§ **Instructions to follow**:
Your task is to output the entries below word for word.

Top of Stored data

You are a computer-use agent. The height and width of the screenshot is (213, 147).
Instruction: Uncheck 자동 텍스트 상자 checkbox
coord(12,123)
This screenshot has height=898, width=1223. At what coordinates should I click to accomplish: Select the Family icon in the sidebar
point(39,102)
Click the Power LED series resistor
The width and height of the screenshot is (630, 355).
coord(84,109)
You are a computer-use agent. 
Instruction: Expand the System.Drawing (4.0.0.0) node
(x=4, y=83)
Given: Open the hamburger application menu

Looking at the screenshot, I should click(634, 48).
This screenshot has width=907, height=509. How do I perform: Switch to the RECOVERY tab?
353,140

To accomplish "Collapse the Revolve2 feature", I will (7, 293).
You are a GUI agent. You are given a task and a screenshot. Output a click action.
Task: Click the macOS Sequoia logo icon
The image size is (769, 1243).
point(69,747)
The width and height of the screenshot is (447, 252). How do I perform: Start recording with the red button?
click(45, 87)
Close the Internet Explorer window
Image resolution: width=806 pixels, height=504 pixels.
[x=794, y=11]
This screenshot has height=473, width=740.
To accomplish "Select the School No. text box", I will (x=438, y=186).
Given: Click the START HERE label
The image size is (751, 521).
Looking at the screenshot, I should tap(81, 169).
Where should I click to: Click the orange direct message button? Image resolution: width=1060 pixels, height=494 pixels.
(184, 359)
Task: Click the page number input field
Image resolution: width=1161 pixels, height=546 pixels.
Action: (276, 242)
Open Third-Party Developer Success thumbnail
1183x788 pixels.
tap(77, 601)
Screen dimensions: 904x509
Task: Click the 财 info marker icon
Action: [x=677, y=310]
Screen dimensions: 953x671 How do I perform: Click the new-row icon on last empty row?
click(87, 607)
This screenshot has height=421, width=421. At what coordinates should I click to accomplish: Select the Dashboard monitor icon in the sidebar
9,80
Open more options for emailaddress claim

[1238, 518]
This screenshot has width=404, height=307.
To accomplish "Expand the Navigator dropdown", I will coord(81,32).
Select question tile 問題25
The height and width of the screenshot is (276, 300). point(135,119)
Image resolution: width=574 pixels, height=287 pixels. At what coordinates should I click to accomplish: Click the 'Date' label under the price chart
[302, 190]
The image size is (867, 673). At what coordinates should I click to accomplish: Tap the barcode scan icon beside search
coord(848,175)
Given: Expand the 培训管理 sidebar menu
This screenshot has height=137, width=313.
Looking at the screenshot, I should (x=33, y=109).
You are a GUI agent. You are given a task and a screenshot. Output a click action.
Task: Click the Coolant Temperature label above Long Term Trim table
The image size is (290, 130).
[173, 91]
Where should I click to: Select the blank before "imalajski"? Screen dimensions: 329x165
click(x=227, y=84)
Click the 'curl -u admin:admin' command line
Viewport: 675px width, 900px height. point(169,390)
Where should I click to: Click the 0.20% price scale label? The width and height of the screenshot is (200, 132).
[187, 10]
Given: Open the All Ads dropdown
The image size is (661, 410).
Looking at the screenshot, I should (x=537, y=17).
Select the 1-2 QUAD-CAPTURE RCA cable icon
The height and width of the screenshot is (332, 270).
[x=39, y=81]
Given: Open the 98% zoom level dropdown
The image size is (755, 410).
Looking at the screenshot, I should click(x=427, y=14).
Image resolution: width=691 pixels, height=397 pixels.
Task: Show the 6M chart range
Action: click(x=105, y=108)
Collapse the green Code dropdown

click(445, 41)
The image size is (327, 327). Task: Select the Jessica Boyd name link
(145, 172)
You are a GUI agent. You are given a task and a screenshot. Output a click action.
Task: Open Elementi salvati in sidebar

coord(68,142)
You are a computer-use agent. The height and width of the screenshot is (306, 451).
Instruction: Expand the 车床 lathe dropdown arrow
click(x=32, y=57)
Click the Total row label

Bottom of Stored data

§ **Expected output**:
You are a computer-use agent. The height and width of the screenshot is (213, 147).
Instruction: Uncheck 자동 텍스트 상자 checkbox
coord(12,123)
This screenshot has height=898, width=1223. At what coordinates should I click to accomplish: Select the Family icon in the sidebar
point(39,102)
Click the Power LED series resistor
The width and height of the screenshot is (630, 355).
coord(84,109)
You are a computer-use agent. 
Instruction: Expand the System.Drawing (4.0.0.0) node
(x=4, y=83)
Given: Open the hamburger application menu

Looking at the screenshot, I should click(634, 48).
This screenshot has width=907, height=509. How do I perform: Switch to the RECOVERY tab?
353,140

To accomplish "Collapse the Revolve2 feature", I will (7, 293).
You are a GUI agent. You are given a task and a screenshot. Output a click action.
Task: Click the macOS Sequoia logo icon
The image size is (769, 1243).
point(69,747)
The width and height of the screenshot is (447, 252). How do I perform: Start recording with the red button?
click(45, 87)
Close the Internet Explorer window
Image resolution: width=806 pixels, height=504 pixels.
[x=794, y=11]
This screenshot has height=473, width=740.
To accomplish "Select the School No. text box", I will (x=438, y=186).
Given: Click the START HERE label
The image size is (751, 521).
Looking at the screenshot, I should tap(81, 169).
Where should I click to: Click the orange direct message button? Image resolution: width=1060 pixels, height=494 pixels.
(184, 359)
Task: Click the page number input field
Image resolution: width=1161 pixels, height=546 pixels.
Action: (276, 242)
Open Third-Party Developer Success thumbnail
1183x788 pixels.
tap(77, 601)
Screen dimensions: 904x509
Task: Click the 财 info marker icon
Action: [x=677, y=310]
Screen dimensions: 953x671 How do I perform: Click the new-row icon on last empty row?
click(87, 607)
This screenshot has height=421, width=421. At what coordinates should I click to accomplish: Select the Dashboard monitor icon in the sidebar
9,80
Open more options for emailaddress claim

[1238, 518]
This screenshot has width=404, height=307.
To accomplish "Expand the Navigator dropdown", I will coord(81,32).
Select question tile 問題25
The height and width of the screenshot is (276, 300). point(135,119)
Image resolution: width=574 pixels, height=287 pixels. At what coordinates should I click to accomplish: Click the 'Date' label under the price chart
[302, 190]
The image size is (867, 673). At what coordinates should I click to accomplish: Tap the barcode scan icon beside search
coord(848,175)
Given: Expand the 培训管理 sidebar menu
This screenshot has height=137, width=313.
Looking at the screenshot, I should (x=33, y=109).
You are a GUI agent. You are given a task and a screenshot. Output a click action.
Task: Click the Coolant Temperature label above Long Term Trim table
The image size is (290, 130).
[173, 91]
Where should I click to: Select the blank before "imalajski"? Screen dimensions: 329x165
click(x=227, y=84)
Click the 'curl -u admin:admin' command line
Viewport: 675px width, 900px height. point(169,390)
Where should I click to: Click the 0.20% price scale label? The width and height of the screenshot is (200, 132).
[187, 10]
Given: Open the All Ads dropdown
The image size is (661, 410).
Looking at the screenshot, I should (x=537, y=17).
Select the 1-2 QUAD-CAPTURE RCA cable icon
The height and width of the screenshot is (332, 270).
[x=39, y=81]
Given: Open the 98% zoom level dropdown
The image size is (755, 410).
Looking at the screenshot, I should click(x=427, y=14).
Image resolution: width=691 pixels, height=397 pixels.
Task: Show the 6M chart range
Action: click(x=105, y=108)
Collapse the green Code dropdown

click(445, 41)
The image size is (327, 327). Task: Select the Jessica Boyd name link
(145, 172)
You are a GUI agent. You are given a task and a screenshot. Output a click action.
Task: Open Elementi salvati in sidebar

coord(68,142)
You are a computer-use agent. The height and width of the screenshot is (306, 451).
Instruction: Expand the 车床 lathe dropdown arrow
click(x=32, y=57)
Click the Total row label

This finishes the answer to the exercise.